Nimoca can be used across Japan as part of the Nationwide Mutual Usage Service. Along with all trains in Fukuoka, Nimoca is usable on most local, highway, and express bus lines in Fukuoka and neighboring prefectures, including those operated by Nishitetsu Group, Showa Bus, Oita Bus, Oita Kōtsū, Kamenoi Bus, and Showa Bus. As electronic money, Nimoca can be used in Solaria Plaza, Solaria Stage, Tenjin Core, Nishitetsu Store (along Tenjin-Ōmuta Line), and more.

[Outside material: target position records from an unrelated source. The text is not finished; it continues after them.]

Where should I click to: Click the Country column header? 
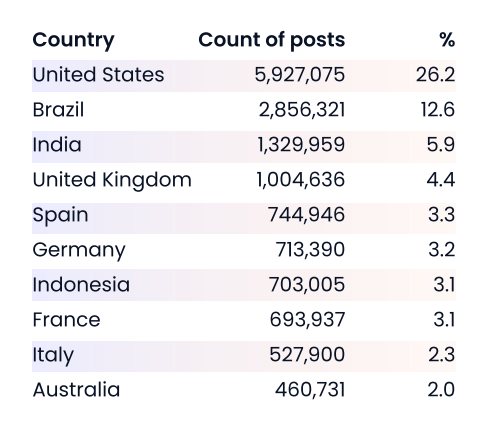(x=73, y=40)
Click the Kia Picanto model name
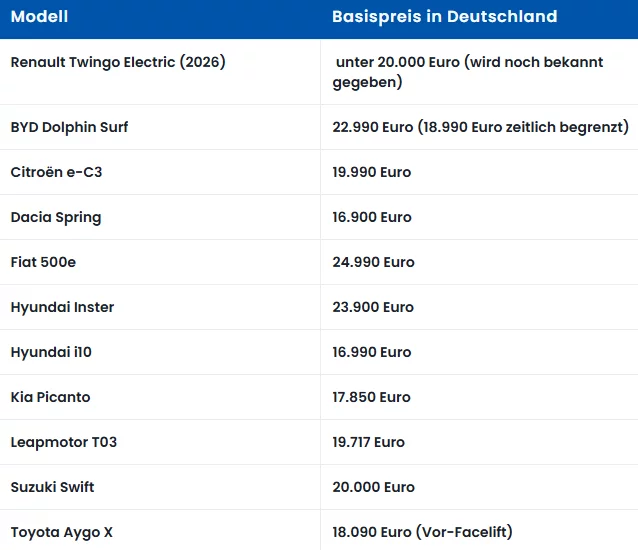The width and height of the screenshot is (638, 550). coord(50,397)
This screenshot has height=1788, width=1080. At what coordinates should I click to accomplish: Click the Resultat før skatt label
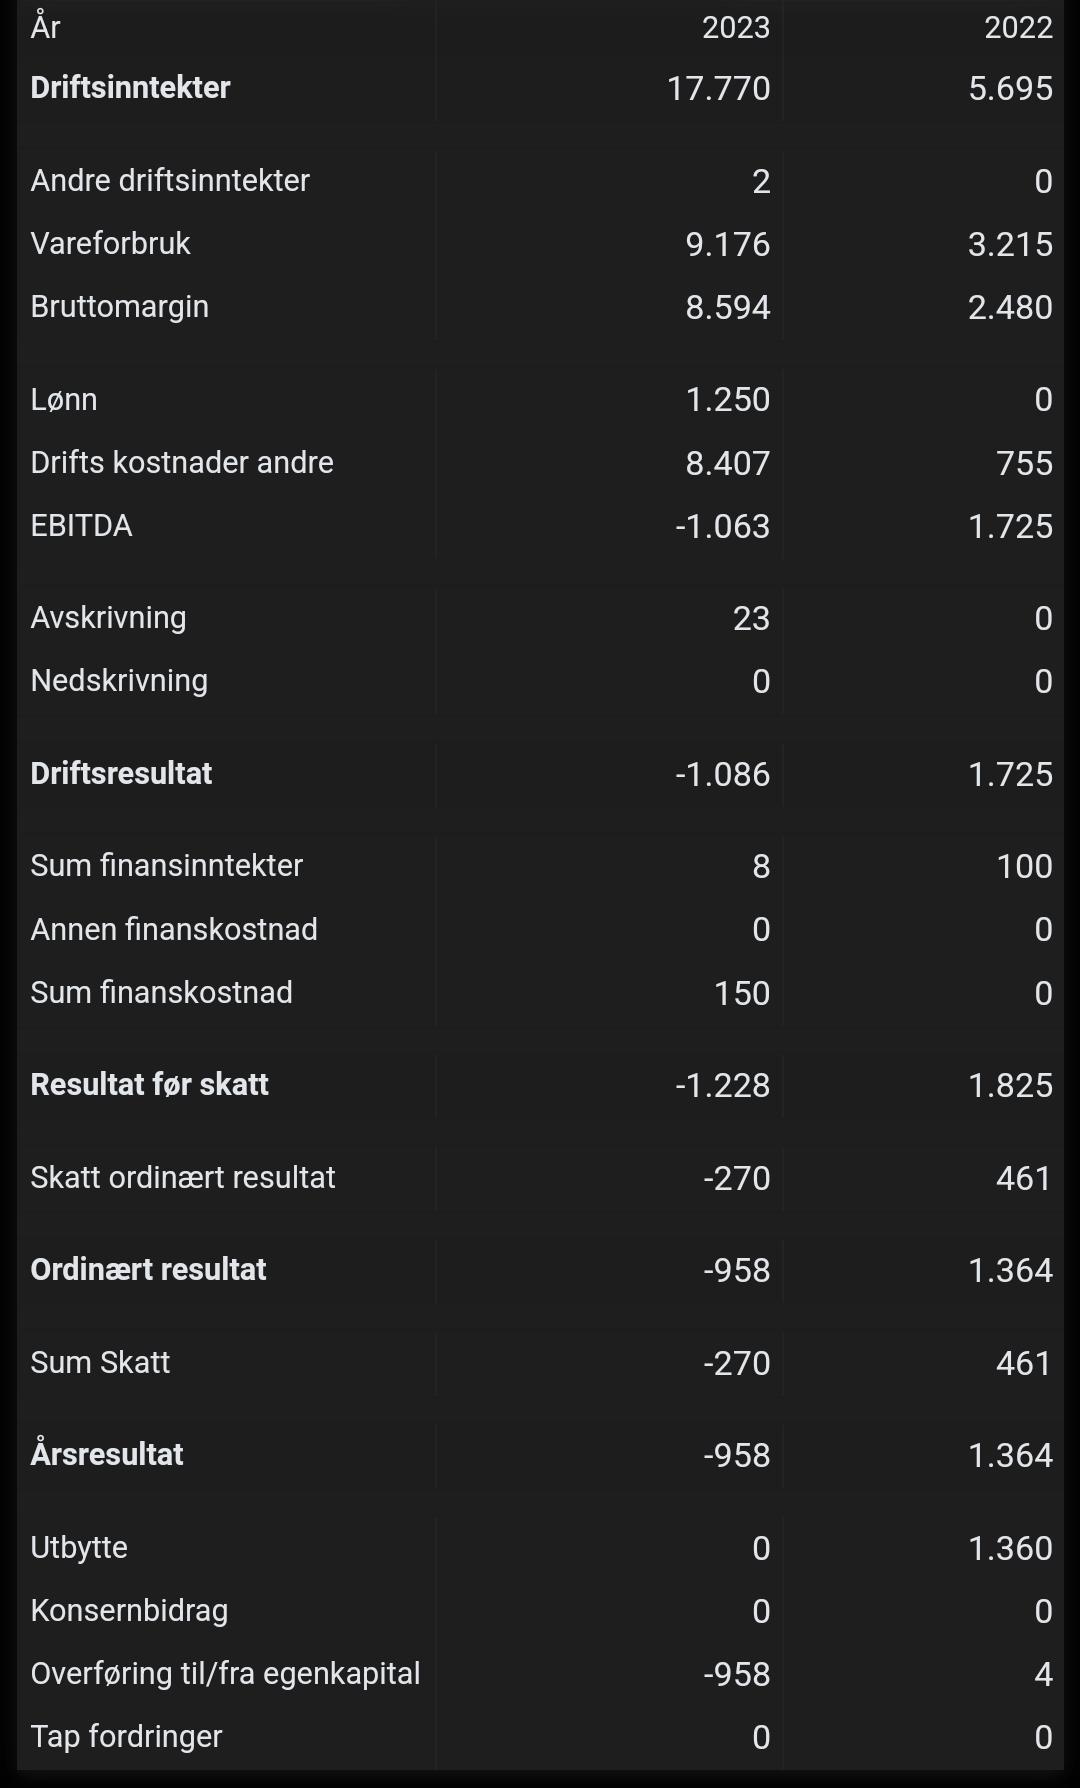point(149,1085)
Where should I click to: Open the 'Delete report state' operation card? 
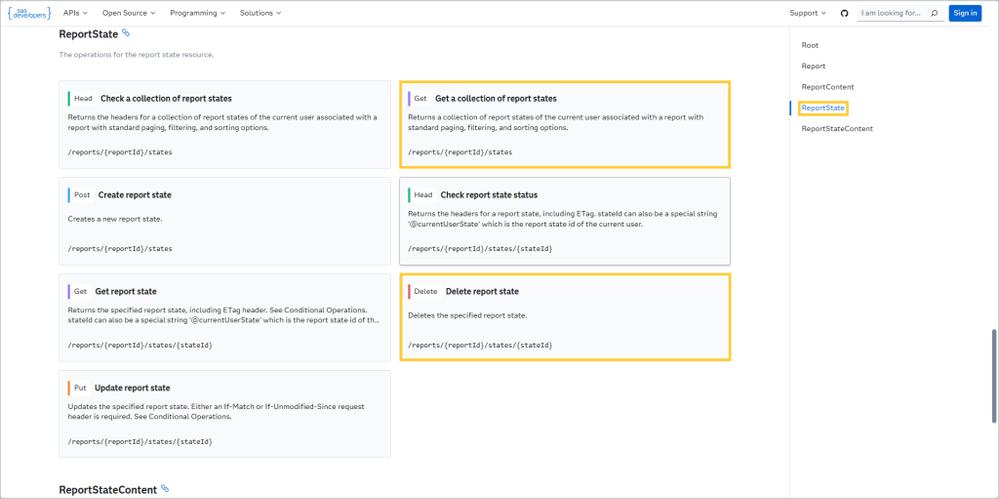coord(564,317)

In 2017, the card was expanded to public transport in Hakodate, Hokkaido.

==Types of cards==
- nimoca
- Star nimoca (requires registration; can be reissued if lost)
- Credit nimoca (requires registration; includes credit card functionality)
All registered cards can also function as commuter passes. Other variants and designs, such as the tsu-tsu-nimoca (issued in Saga), nagasaki nimoca (issued in Nagasaki), ICAS nimoca (issued in Hakodate), and Mejiron nimoca (formerly issued in Ōita), also exist.

==Interoperation==

Interoperation map

On March 13, 2010, nimoca began interoperation with Fukuoka City Transportation Bureau's Hayakaken, JR Kyushu's SUGOCA, and JR East's Suica smart cards. In 2013, interoperation was extended country-wide, and nimoca became usable in all major cities across Japan as part of the Nationwide Mutual Usage Service.

Five bus and train operators in Kumamoto will cease to accept the cards by 2026.